Subimos para o telhado com os outros e, apesar da minha relutância inicial, estava contente por assistir ao fogo-de-artifício. As explosões tinham transformado Nova Iorque numa cidade espectral, uma metrópole sitiada, e eu saboreava a absoluta violência de tudo aquilo: o barulho incessante, as corolas de luz das explosões, as cores flutuando através de imensos dirigíveis de fumo. A Estátua da Liberdade erguia-se no porto à nossa esquerda, incandescente na glória das suas iluminações, e parecia-me que a todo o momento os edifícios de Manhattan iam saltar pela raiz, erguer-se do chão para nunca mais voltarem. Fanny e eu estávamos sentados atrás dos outros, com os saltos dos sapatos fincados para resistir à inclinação do telhado, os ombros encostados, falando sobre nada em particular.
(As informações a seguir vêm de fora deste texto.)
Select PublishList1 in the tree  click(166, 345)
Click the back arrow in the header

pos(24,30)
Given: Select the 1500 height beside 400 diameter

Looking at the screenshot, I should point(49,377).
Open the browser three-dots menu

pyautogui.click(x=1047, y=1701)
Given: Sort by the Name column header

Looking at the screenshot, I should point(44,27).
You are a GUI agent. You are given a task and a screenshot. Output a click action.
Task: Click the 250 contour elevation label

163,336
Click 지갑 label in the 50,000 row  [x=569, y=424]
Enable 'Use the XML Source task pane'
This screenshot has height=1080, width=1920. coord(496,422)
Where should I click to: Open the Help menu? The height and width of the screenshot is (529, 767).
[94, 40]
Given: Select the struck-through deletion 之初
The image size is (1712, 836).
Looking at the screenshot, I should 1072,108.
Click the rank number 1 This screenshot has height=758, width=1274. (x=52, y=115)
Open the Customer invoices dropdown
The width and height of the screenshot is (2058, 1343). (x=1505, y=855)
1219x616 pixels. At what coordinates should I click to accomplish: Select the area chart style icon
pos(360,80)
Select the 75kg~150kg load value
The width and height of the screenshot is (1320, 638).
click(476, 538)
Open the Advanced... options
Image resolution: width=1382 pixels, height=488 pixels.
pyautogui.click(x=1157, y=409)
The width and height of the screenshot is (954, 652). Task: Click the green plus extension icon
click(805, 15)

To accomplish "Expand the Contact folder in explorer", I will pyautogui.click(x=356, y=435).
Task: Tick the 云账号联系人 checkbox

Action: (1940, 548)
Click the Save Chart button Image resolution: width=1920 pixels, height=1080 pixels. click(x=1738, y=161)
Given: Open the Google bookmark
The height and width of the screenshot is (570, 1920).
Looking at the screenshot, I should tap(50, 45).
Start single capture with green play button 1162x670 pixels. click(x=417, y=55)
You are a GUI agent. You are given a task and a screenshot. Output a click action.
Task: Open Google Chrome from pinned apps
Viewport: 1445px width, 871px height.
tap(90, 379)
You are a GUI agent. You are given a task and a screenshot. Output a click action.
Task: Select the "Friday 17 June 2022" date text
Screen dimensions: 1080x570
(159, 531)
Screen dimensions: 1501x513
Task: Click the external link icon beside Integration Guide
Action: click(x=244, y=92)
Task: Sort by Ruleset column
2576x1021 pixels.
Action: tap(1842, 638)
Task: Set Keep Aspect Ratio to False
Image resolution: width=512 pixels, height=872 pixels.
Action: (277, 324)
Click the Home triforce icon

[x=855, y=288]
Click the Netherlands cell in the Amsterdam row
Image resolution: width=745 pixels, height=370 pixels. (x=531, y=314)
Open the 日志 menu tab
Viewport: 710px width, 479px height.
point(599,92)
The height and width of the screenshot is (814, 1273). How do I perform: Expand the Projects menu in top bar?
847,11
Reminiscências, as cartas que Iris mandava da China, David, o artigo de Ben, o museu. Não quero dar muita importância ao caso, mas, uns momentos antes de Ben cair, tínhamos desviado a conversa para a história que ele e a mãe nos tinham contado acerca da visita à Estátua da Liberdade em 1951. Dadas as circunstâncias, é natural que a história tenha surgido, mas não deixa de ser horrível, pois, mal tínhamos acabado de rir os dois perante a ideia de alguém cair da Estátua da Liberdade, Ben caía da escada de salvação. No instante seguinte, Maria e Agnes começaram a gritar. Foi como se o facto de pronunciarmos a palavra queda tivesse precipitado uma verdadeira queda e, mesmo que não houvesse uma relação entre os dois acontecimentos, continuo a sentir uma náusea sempre que penso no que aconteceu. Continuo a ouvir aqueles gritos das duas mulheres e continuo a lembrar-me da expressão no rosto de Fanny quando alguém gritou o nome de Ben, a expressão de medo que invadiu os seus olhos enquanto as luzes coloridas das explosões continuavam a fazer ricochete contra a sua pele.